Janet McGahan Color Prints

“Very strict,” says Janet about her
training with Biaxiong, “but it was the kind of education where in three months I learned
everything I needed to know to get a foothold in my art . . .then I just needed to practice.”
Biaxiong will teach her to draw, to paint, and to start seeing the world with a renewed sight. “I’ll look at something and it will just say ‘Okay, I’m a watercolor’ or ‘I’m an oil’ or ‘I’m a pastel,’” says McGahan, flipping through small watercolors of animals that she has done, “the form of something will capture my eye.I like to land on something unusual or maybe kind of quirky.”
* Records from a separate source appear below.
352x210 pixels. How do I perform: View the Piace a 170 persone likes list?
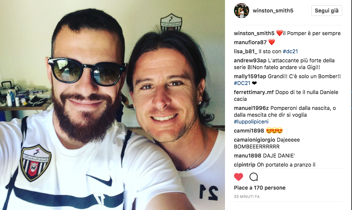[260, 188]
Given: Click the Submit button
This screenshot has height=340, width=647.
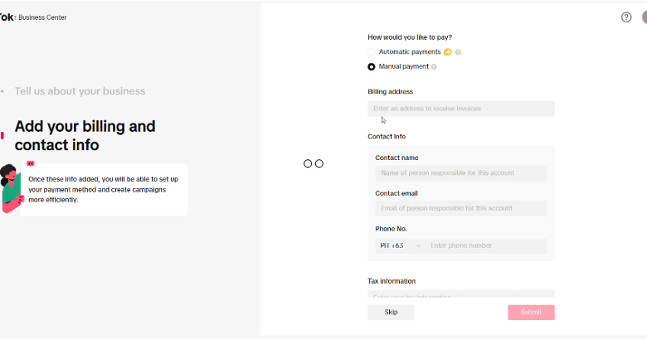Looking at the screenshot, I should click(531, 313).
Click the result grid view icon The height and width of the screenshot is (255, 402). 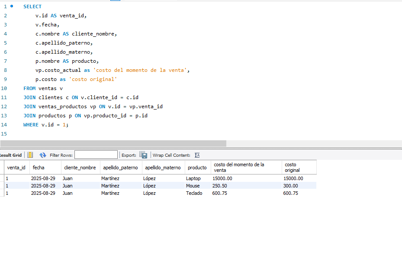click(30, 155)
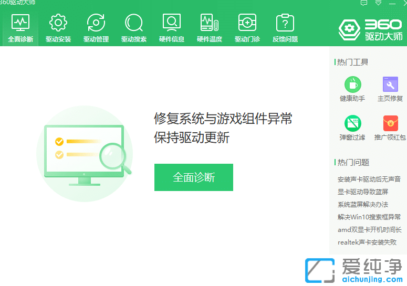Open 驱动门诊 (driver clinic) section
This screenshot has height=286, width=407.
(247, 28)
The profile of an angus cow standing broadside becomes
the shape of the state of Montana. Two
horses’ necks entwine like a heart. Half
a dozen chickens glare like jurors from a branch. “I love painting buffalo.” she
says of the creature so often painted and photographed. “They are so oddly balanced...their shape is wonderfully peculiar and arty at the same time."
These are animals we’ve all seen before,
just not quite in this way. Her artwork
relishes in strange, slightly off-kilter renditions of animals often
associated with the Wild West, but we see them now caught in humorous poses and
dressed in highly unexpected color choices set against minimalist hints
of landscape and hovering timeless amid vast stretches of white. We recognize them, but our vision of them
through her paintings has been re-imagined and joyfully tweaked.
McGahan taught her children what Biaxiong had taught her: “Drawing is the ticket. Learn to draw. Then learn to paint.” And now that her children are grown she has brought her training overseas to India teaching street children to draw and paint through the Salaam Balaak Trust in Delhi. She plans on returning to India soon.